Le aperte minacce di non riconoscere il risultato delle urne qualora si dovesse rivelare a lui sfavorevole, il negazionismo sia per quanto riguarda il Covid che il cambiamento climatico, la violazione dei diritti dei migranti giunta al punto di internare bambini e bambine in appositi campi di concentramento, l’appoggio alle milizie suprematiste bianche di estrema destra, il rilancio in grande stile del razzismo, le sempre più esplicite allusioni alla guerra civile, la collocazione di pedine a lui fedeli in alcuni gangli vitali del potere, specie in tempo di elezioni, dalle Poste alla Corte suprema, non sono solo tentativi di evitare la disfatta elettorale ricorrendo ad ogni mezzo necessario.
Mettendo insieme tutti tali elementi si ottiene infatti una strategia, abbastanza compiuta e pericolosa, se pure rozza, per mantenere il potere trasformando a fondo le basi culturali, sociali e politiche della società statunitense nella direzione di un autoritarismo con basi reazionarie di massa. Detto anche “fascismo”, secondo la concezione togliattiana che resta la più precisa. Agevolato certamente dalla dinamiche del capitalismo neoliberista che aumentano le distanze sociali, eliminano l’assistenza sanitaria e consentono alla disoccupazione di dilagare. Fenomeni che non riguardano purtroppo solamente gli Stati Uniti.

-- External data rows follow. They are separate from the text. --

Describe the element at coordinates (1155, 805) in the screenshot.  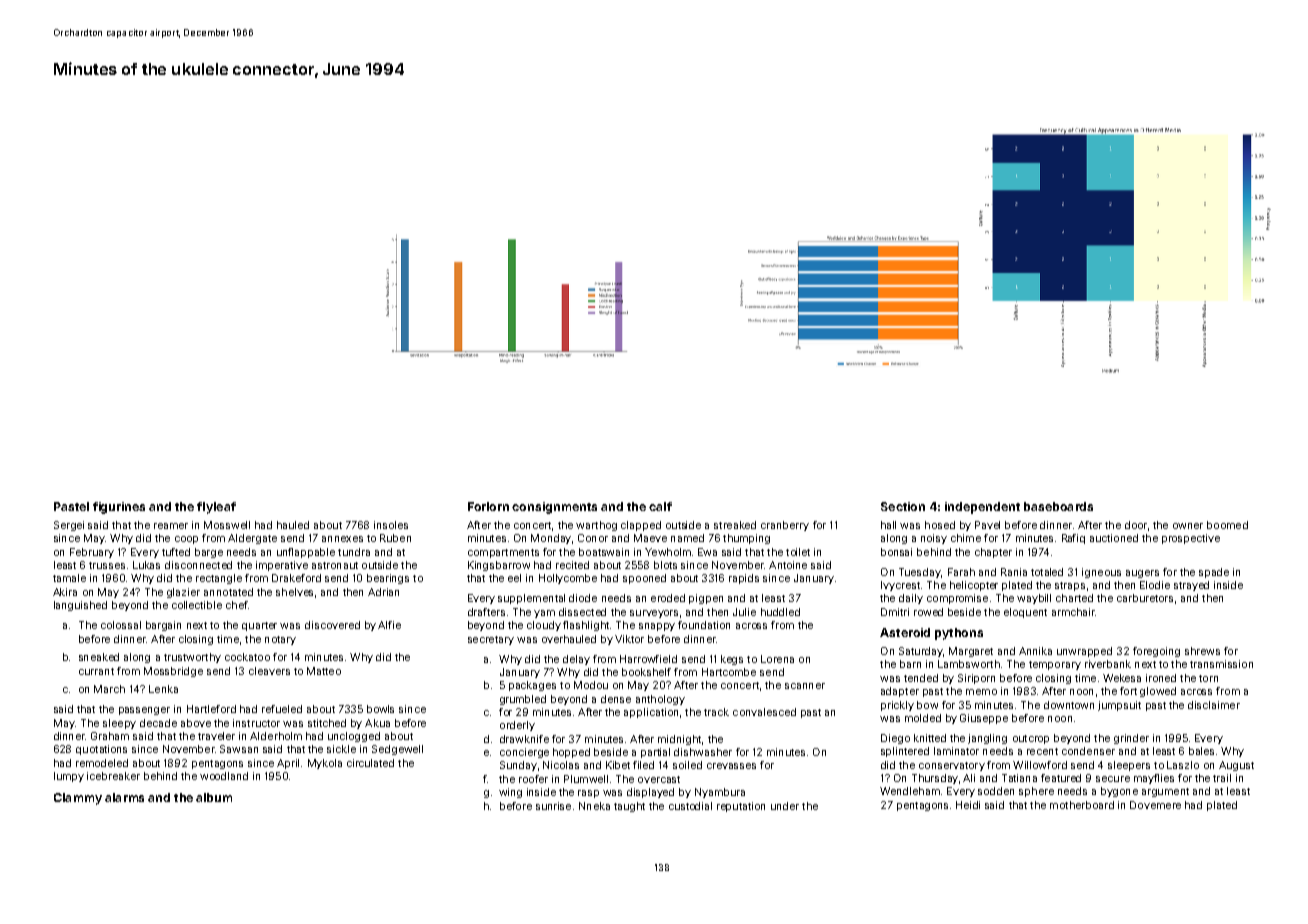
I see `Dovemere` at that location.
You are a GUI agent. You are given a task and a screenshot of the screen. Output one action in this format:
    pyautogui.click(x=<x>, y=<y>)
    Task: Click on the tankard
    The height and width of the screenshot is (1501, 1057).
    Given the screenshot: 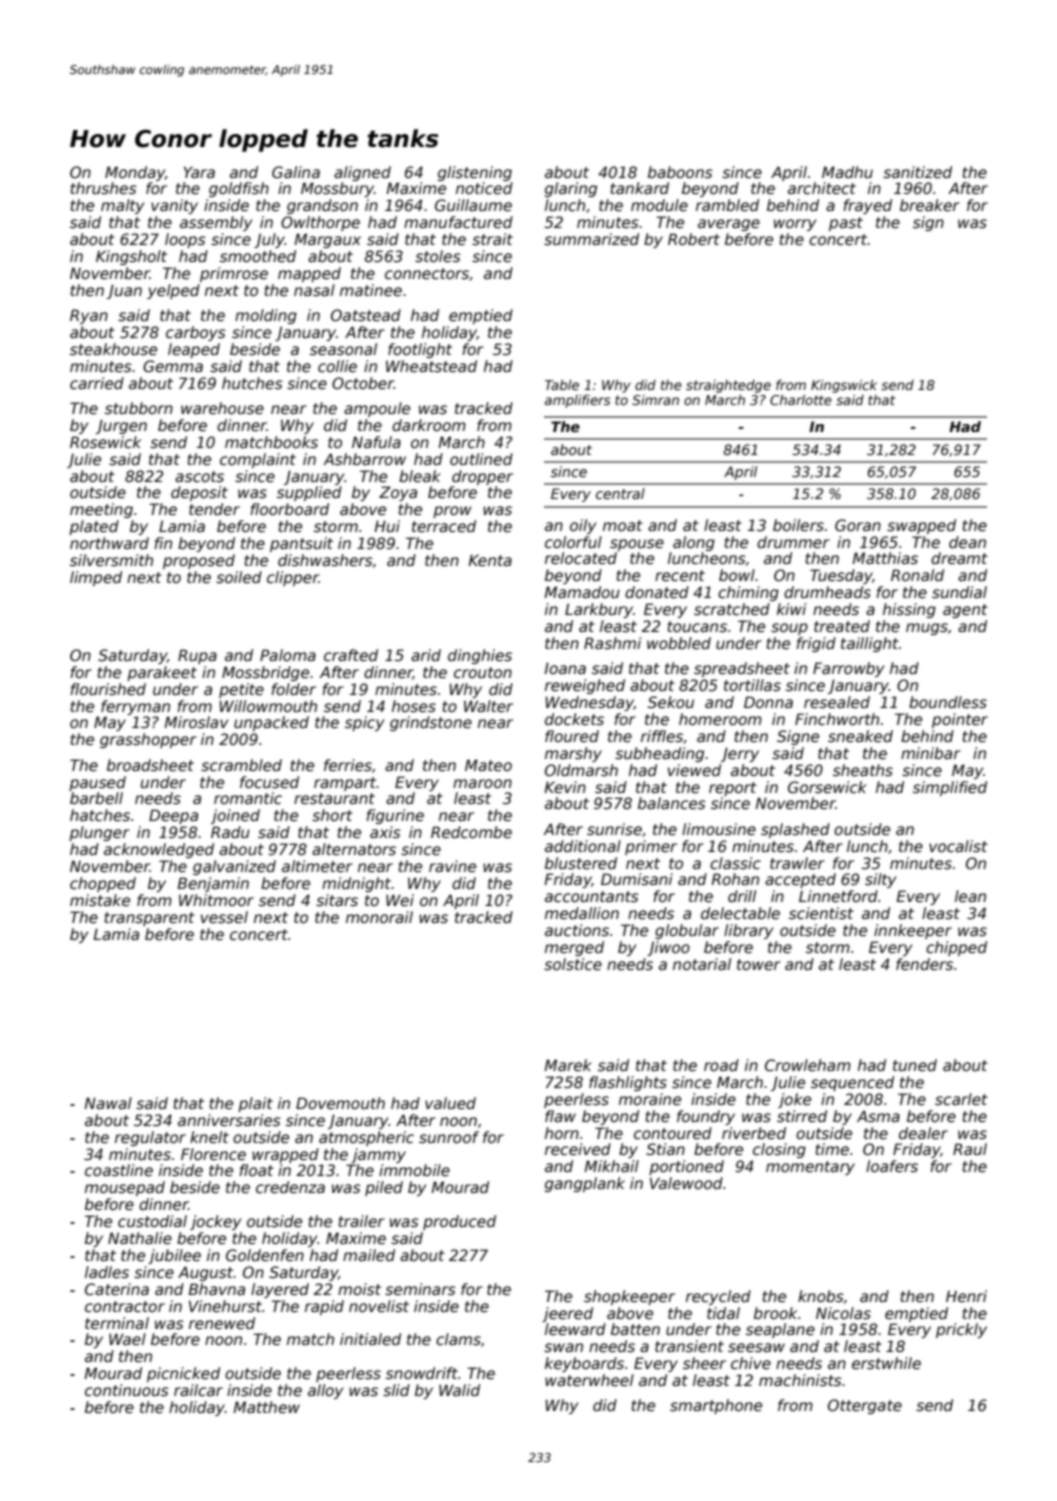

Le basi di questo movimento reazionario sono date, inoltre, da un duplice declino. Quello dei bianchi all’interno della compagine sociale multirazziale statunitense e quello degli stessi Stati Uniti nella situazione mondiale, dove stanno perdendo con ogni evidenza il predominio esercitato praticamente a partire dalla fine della Seconda guerra mondiale. La pandemia Covid, irresponsabilmente sottovalutata dal negazionista Trump, ha impresso una nuova accelerazione alla crisi.
Sul piano dei rapporti internazionali Trump ha bloccato ogni negoziato di pace e disarmo coll’Iran, portato alla stelle la tensione colla Cina, e tenta in ogni modo di riprendersi l’America Latina, come dimostra la patetica riesumazione della Dottrina Monroe a circa due secoli dalla sua nascita. Continuano ed anzi si aggravano, nonostante la pandemia, le sanzioni genocide contro Cuba, Nicaragua e Venezuela, mentre si moltiplicano i piani di intervento armato nella regione, forse il canto del cigno, o meglio l’ululato del lupo, morente.

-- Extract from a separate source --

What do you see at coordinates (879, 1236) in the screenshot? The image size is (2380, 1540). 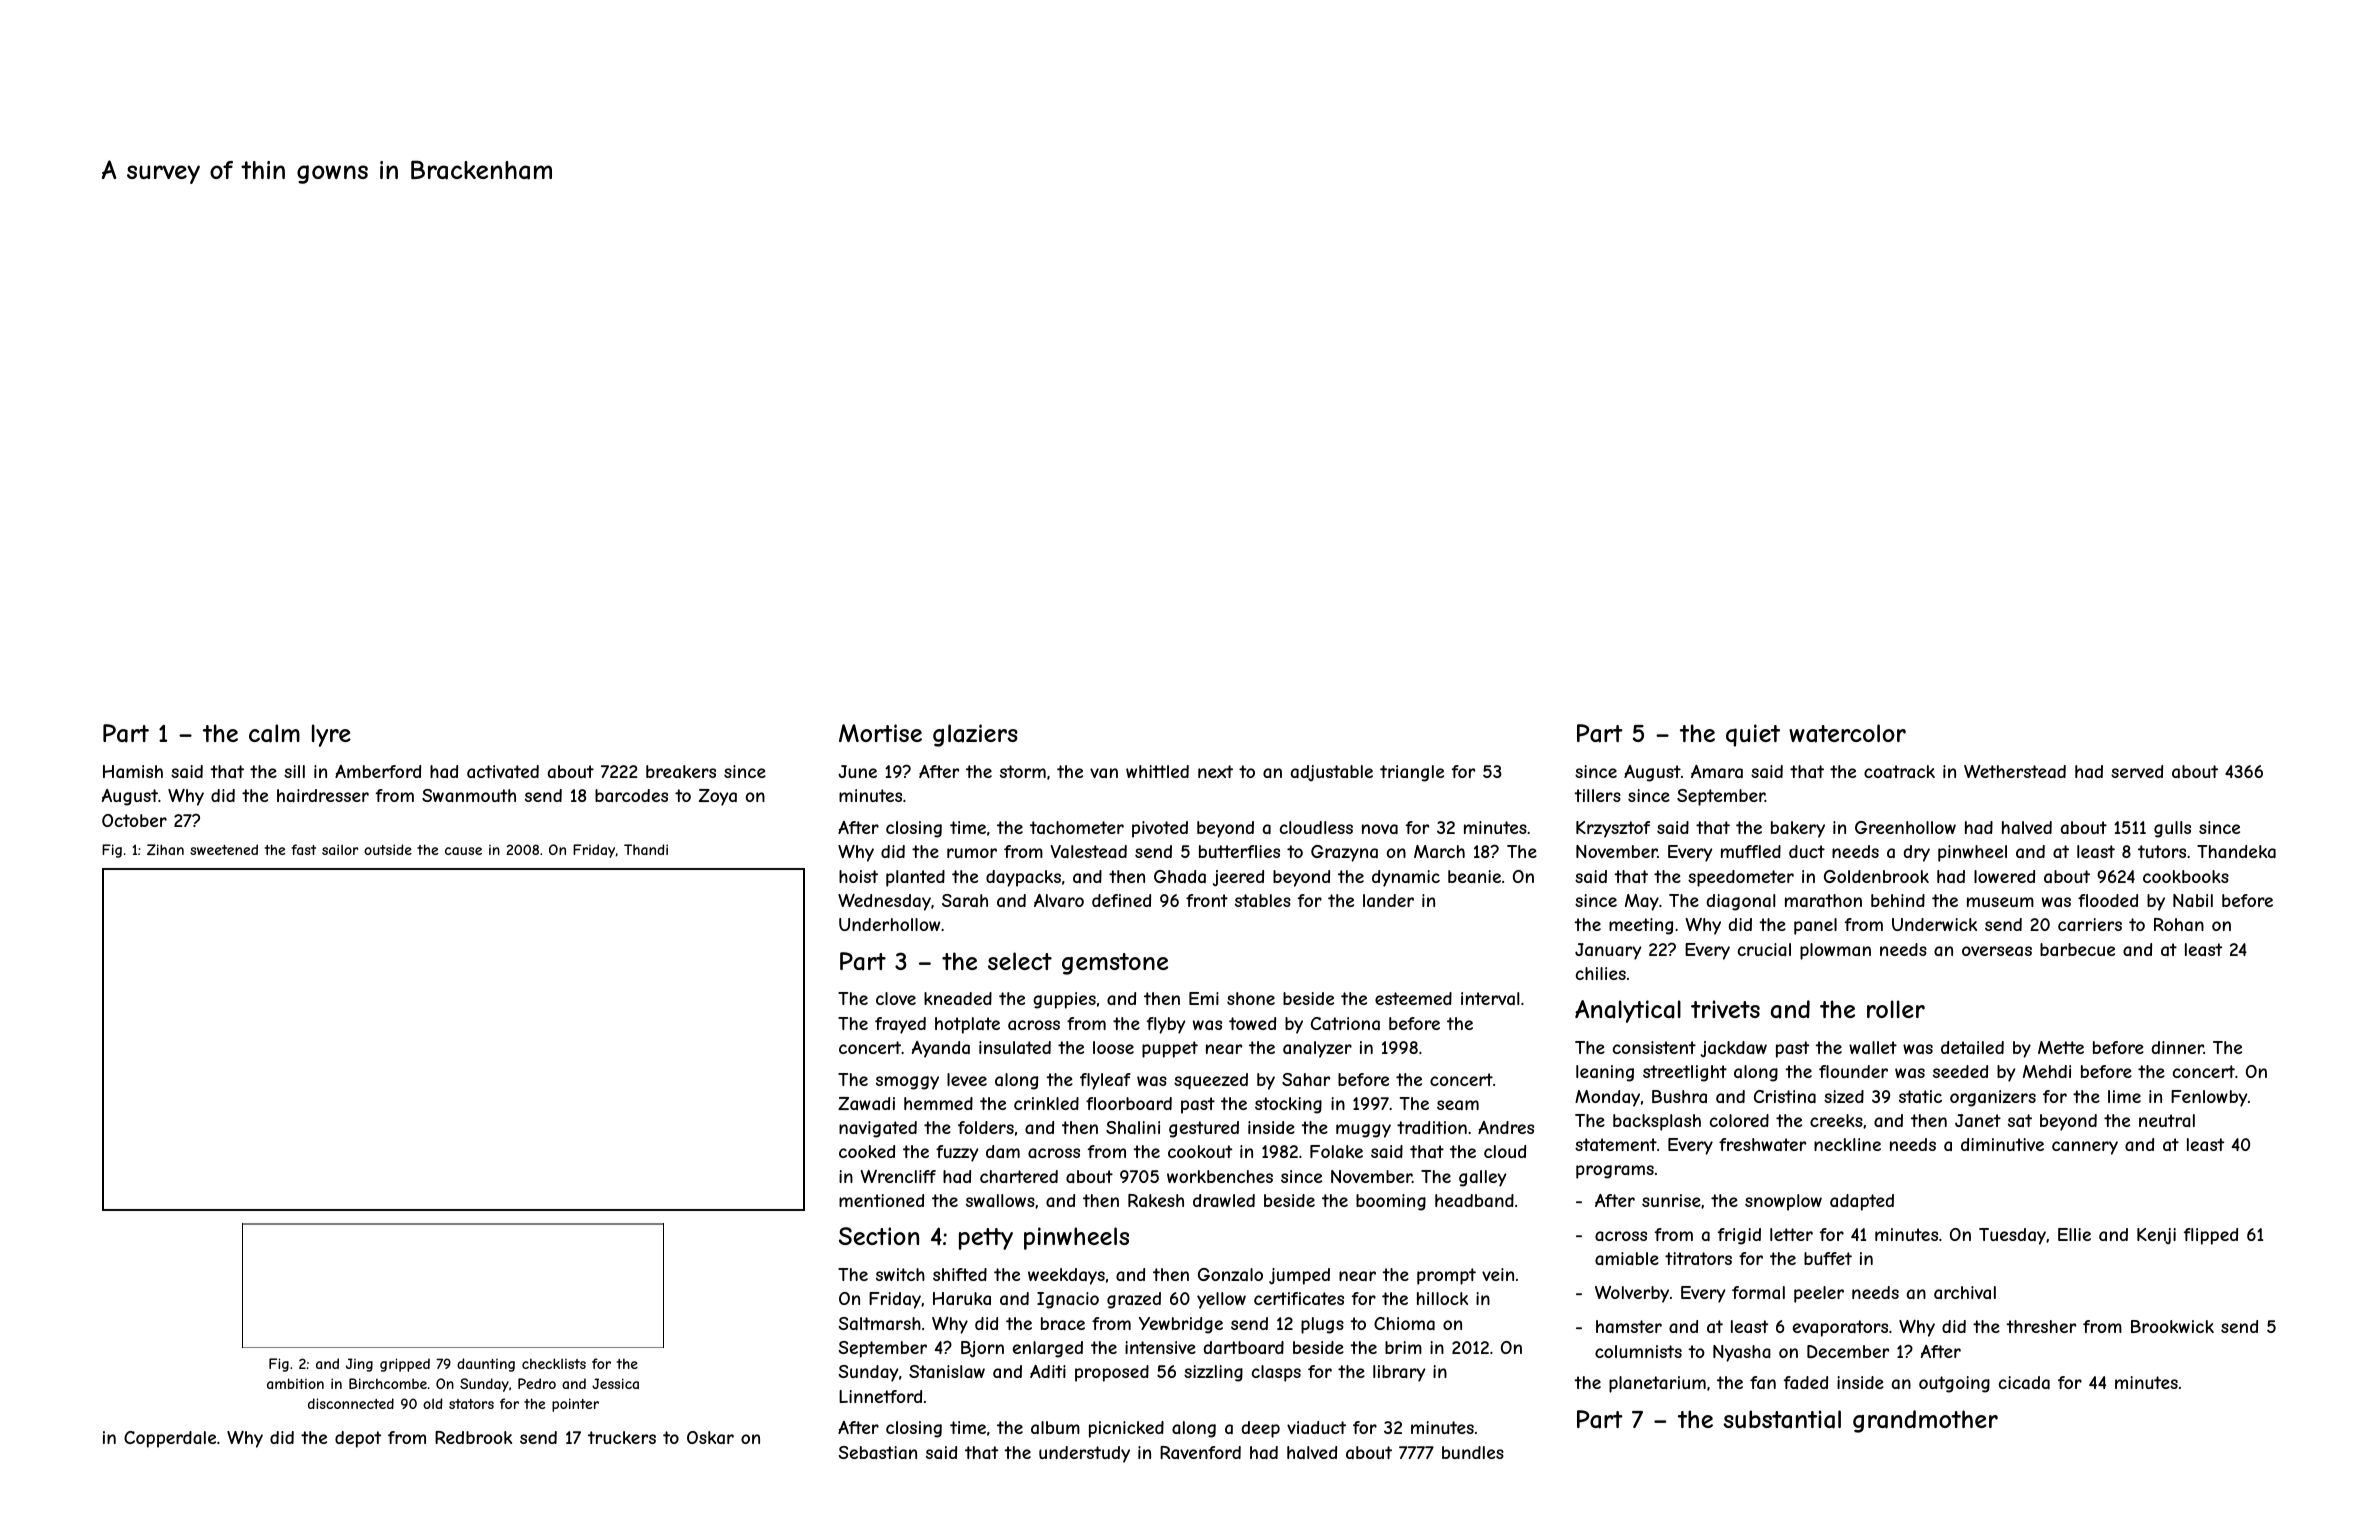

Anche nei confronti dei Paesi latino-americani Trump dimostra lo stesso approccio antidemocratico manifestato nel dibattito con Biden, quando ha dichiarato che non avrebbe accettato un risultato negativo delle elezioni presidenziali perché sicuramente dovuto a brogli. Nella stessa logica di rifiuto del responso delle urne gli Stati Uniti e i loro alleati locali vorrebbero impedire che elezioni libere e democratiche si svolgano in Venezuela, Bolivia, Ecuador e altrove.
Qualcuno, affetto da complottismo machiavellico, ha voluto vedere nella recente dichiarazione di Trump che lui e la moglie sono affetti da Covid, chissà quale raffinata mossa preelettorale. Non ci credo, perché Trump, anche se dotato di un buon istinto politico animalesco, non è certo uno stratega raffinato e soprattutto perché, in questo caso come in quello di Boris Johnson qualche mese fa, a parlare sono soprattutto i fatti e la forza di un virus che purtroppo continua a fare vittime negli Stati Uniti e nel mondo.

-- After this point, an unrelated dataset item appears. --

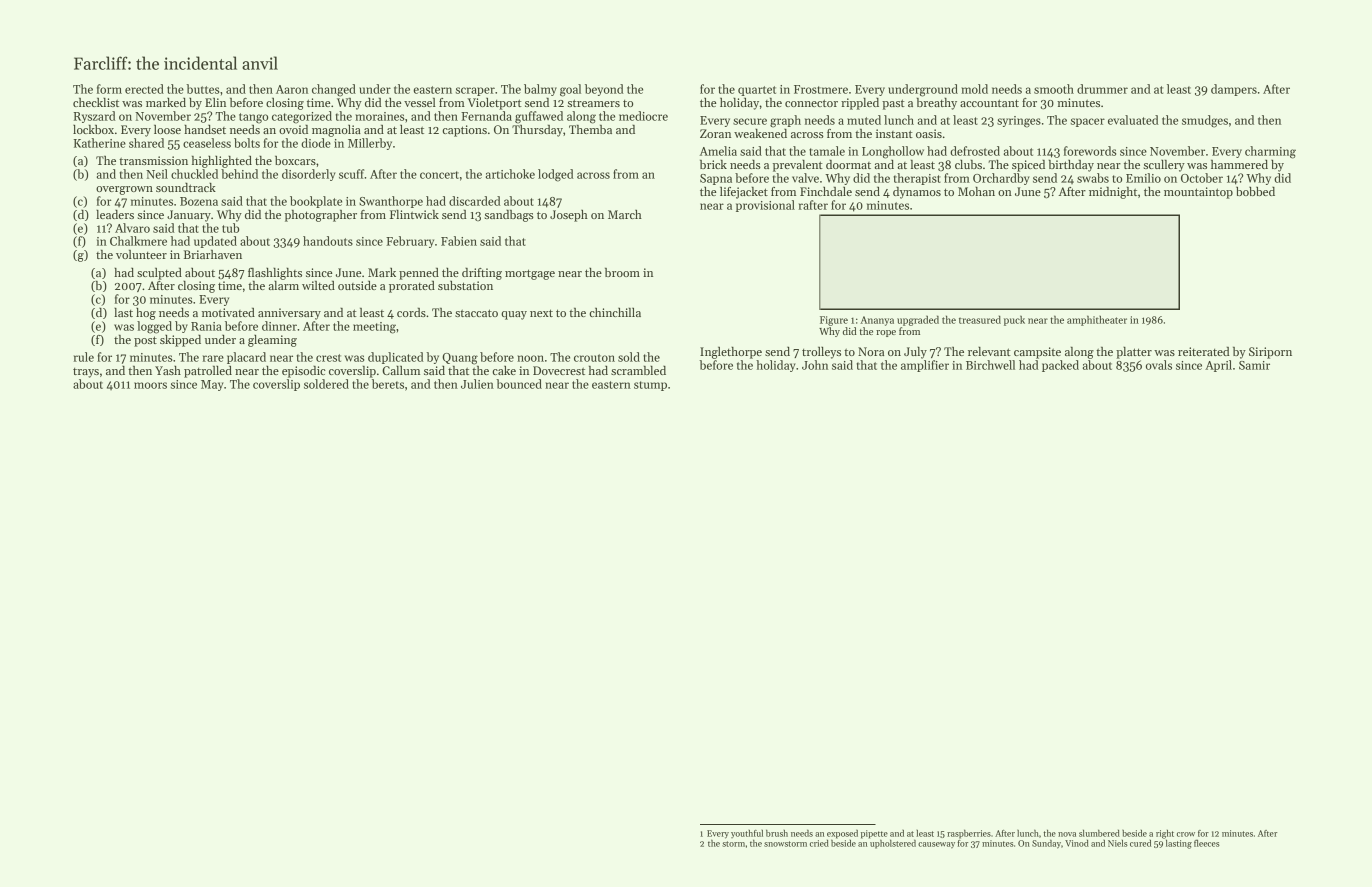 This image has width=1372, height=887. Describe the element at coordinates (968, 164) in the image. I see `clubs` at that location.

Dobbiamo augurarci in conclusione che il popolo statunitense apra gli occhi. Molte delle 213.534 vittime di Covid nel Paese al 3 ottobre 2020 gravano sulla coscienza di Trump. E dobbiamo sperare che, nonostante i suoi limiti, lo scialbo Biden riesca a portare casa la vittoria e a porre fine all’infausta presidenza del pupazzo dai capelli arancione, come del resto auspicato da Bernie Sanders, Alexandra Ocasio-Cortez, Angela Davis ed altri esponenti della sinistra statunitense.